Compiti da svolgere:
(1) Nel testo sulla fine della scuola, dove trascorre buona parte della sua estate il primogenito?
(2) Riporta tutto il passo del testo sulla fine della scuola da "E invece, un" giù fino a "alla play station.", sostituendo "play station" con "console".

___ Estratto della fonte

Il primogenito avrebbe trasferito la residenza al campetto, dove trascorre buona parte della sua estate, felice tra due canestri.
La fine della scuola sarebbe stata celebrata con tutti i fasti, la sobrietà del compleanno della regina Elisabetta, l’eleganza delle feste nel castello del Boss delle cerimonie.
E invece, un ciao a telecamera e microfono aperti, un clic e via, il computer chiuso e le braccia alzate al cielo. Un grosso sospiro e subito una partita alla play station.
Nessuna ansia per i risultati sui tabelloni, niente pizzata coi compagni, nessuna materia da riparare a settembre.
E’ finita senza la campanella, il vociare scomposto, l’orda di ragazzini e ragazzine fuori da un cancello. Non c’è traccia neanche della disperazione materna, nessuno che si chieda e ora, che farò?
In questi mesi abbiamo fatto di pandemia virtù, sdoganato ore davanti a computer e cellulari da sempre contingentati a pochi momenti giornalieri, assistito inermi alle interrogazioni dei figli, non suggerendo le risposte solo perché non le conoscevamo neanche noi.
Abbiamo puntato una sveglia per ogni figlio per seguire un bizzarro calendario di lezioni, recuperato tablet e supporti tecnologici come un importatore abusivo dalla Cina, riconnesso wi fi, nozioni e relazioni.
Abbiamo imparato di avere bisogno dei maestri, che la distanza è superabile ma non per sempre, che nessun insegnamento sopravvive se non c’è qualcuno che ce lo racconta.

______
___ Voci del dataset

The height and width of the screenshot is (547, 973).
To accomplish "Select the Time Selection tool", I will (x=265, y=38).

______
___ Voci del dataset

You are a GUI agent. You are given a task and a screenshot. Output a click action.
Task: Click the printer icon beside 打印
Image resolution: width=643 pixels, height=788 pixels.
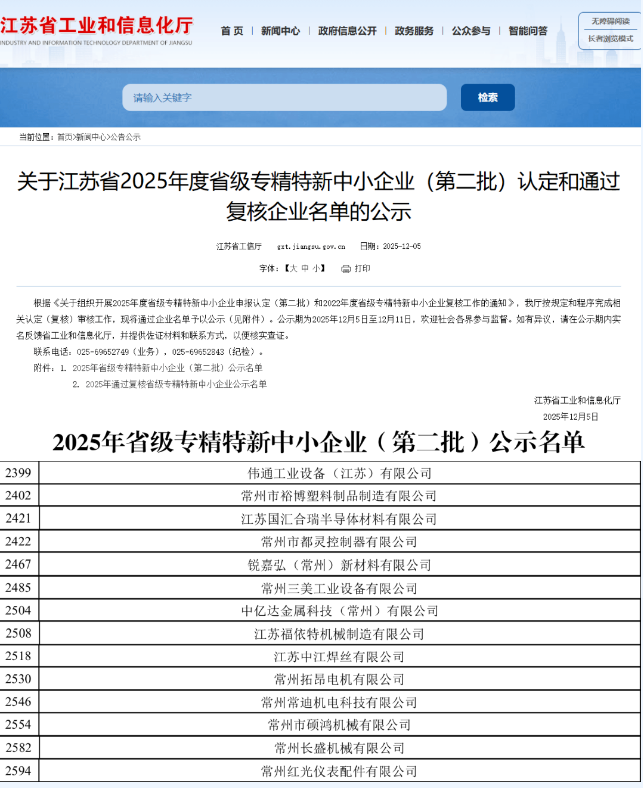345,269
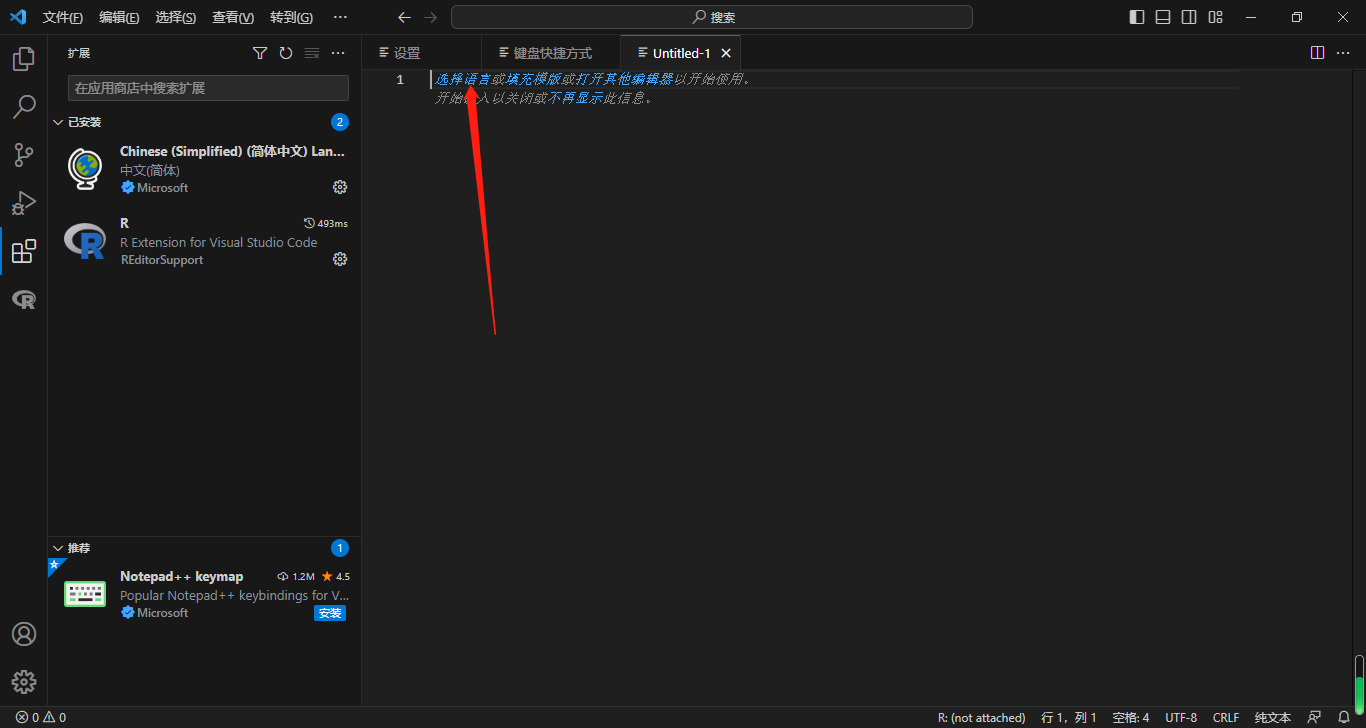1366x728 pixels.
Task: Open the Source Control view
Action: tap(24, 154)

______
___ Voci del dataset

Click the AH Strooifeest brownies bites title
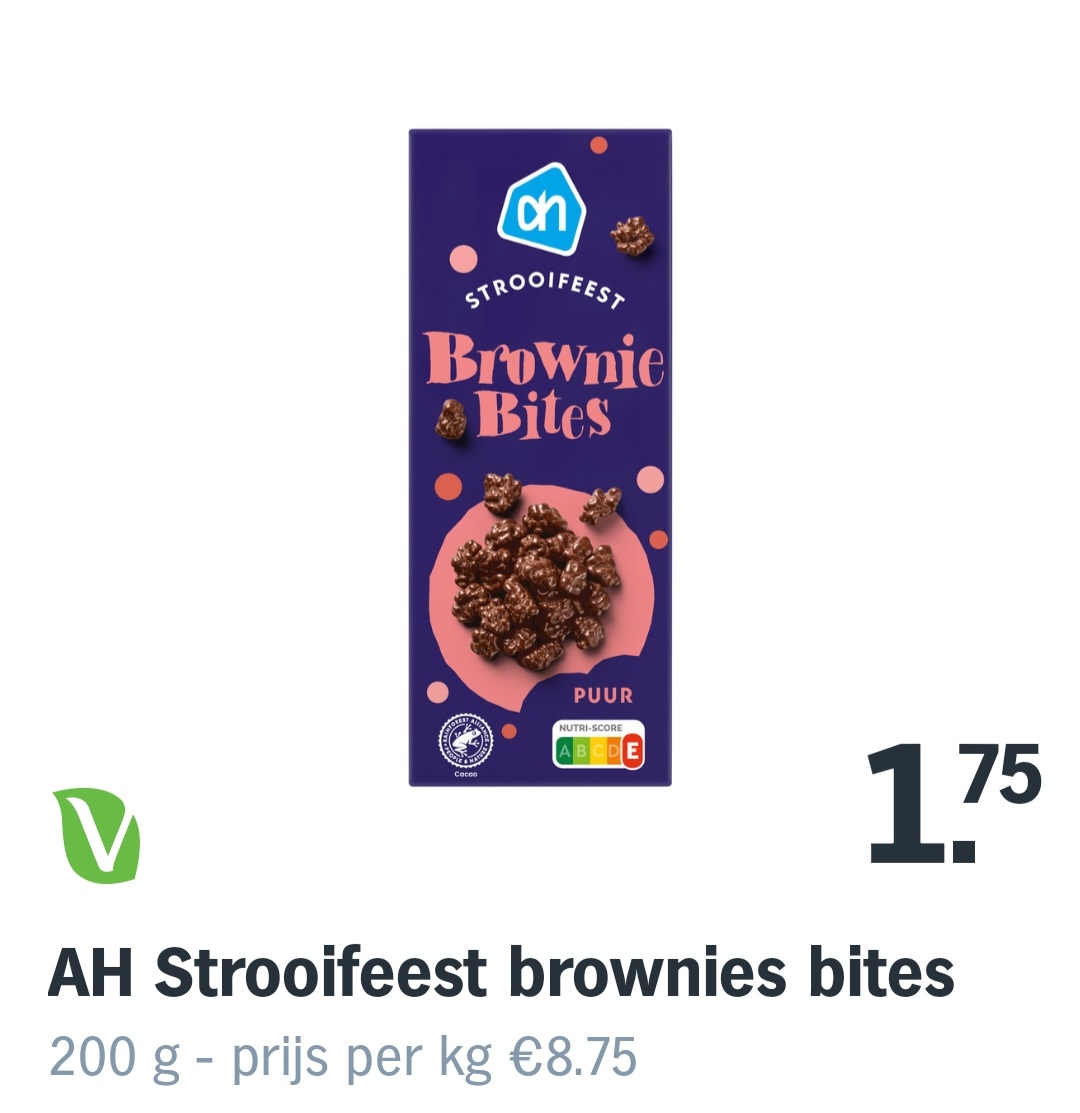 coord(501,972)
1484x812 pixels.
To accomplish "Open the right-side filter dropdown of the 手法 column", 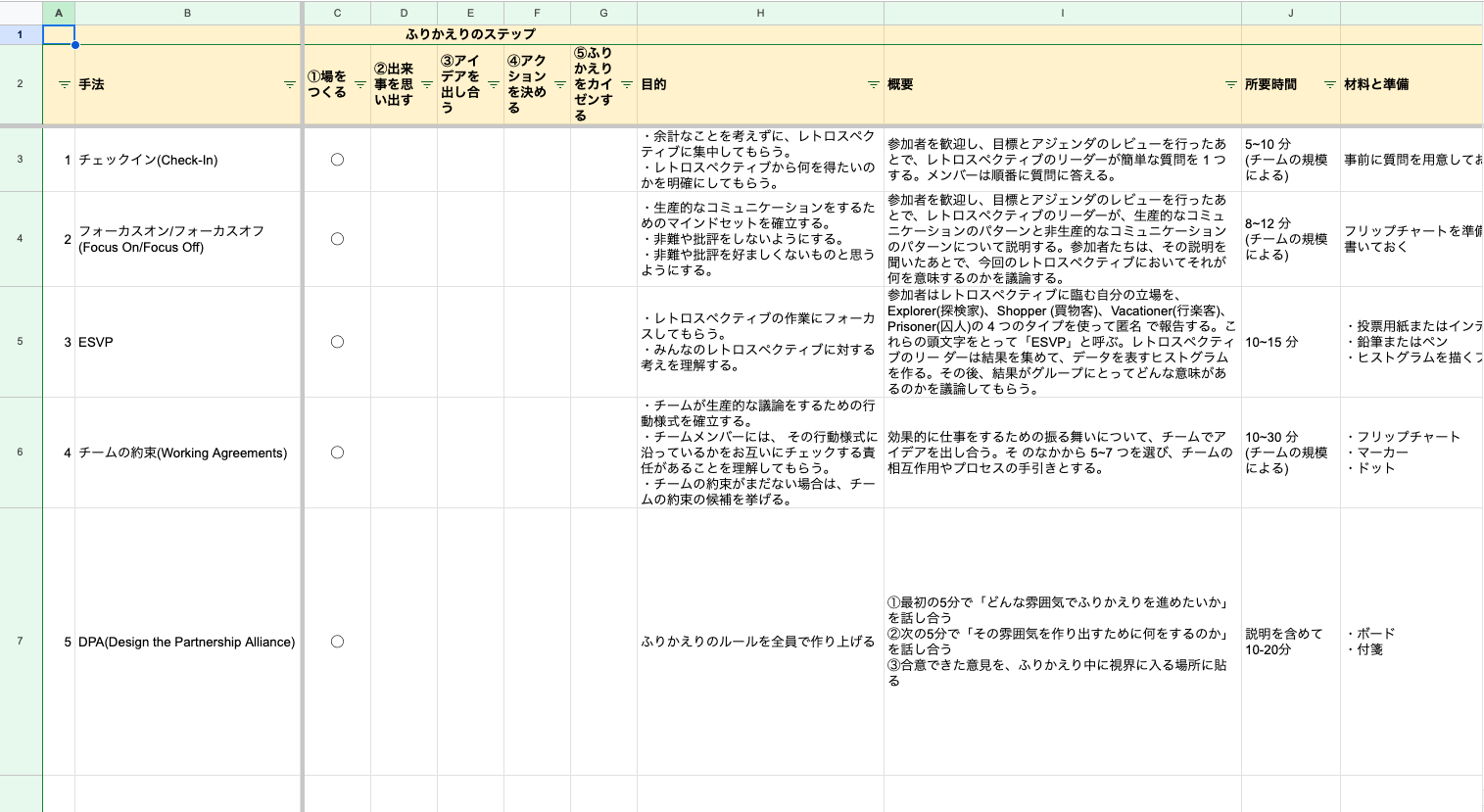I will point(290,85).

______

Compiti risolti:
(1) Al campetto, felice tra due canestri.

(2)
E invece, un ciao a telecamera e microfono aperti, un clic e via, il computer chiuso e le braccia alzate al cielo. Un grosso sospiro e subito una partita alla console.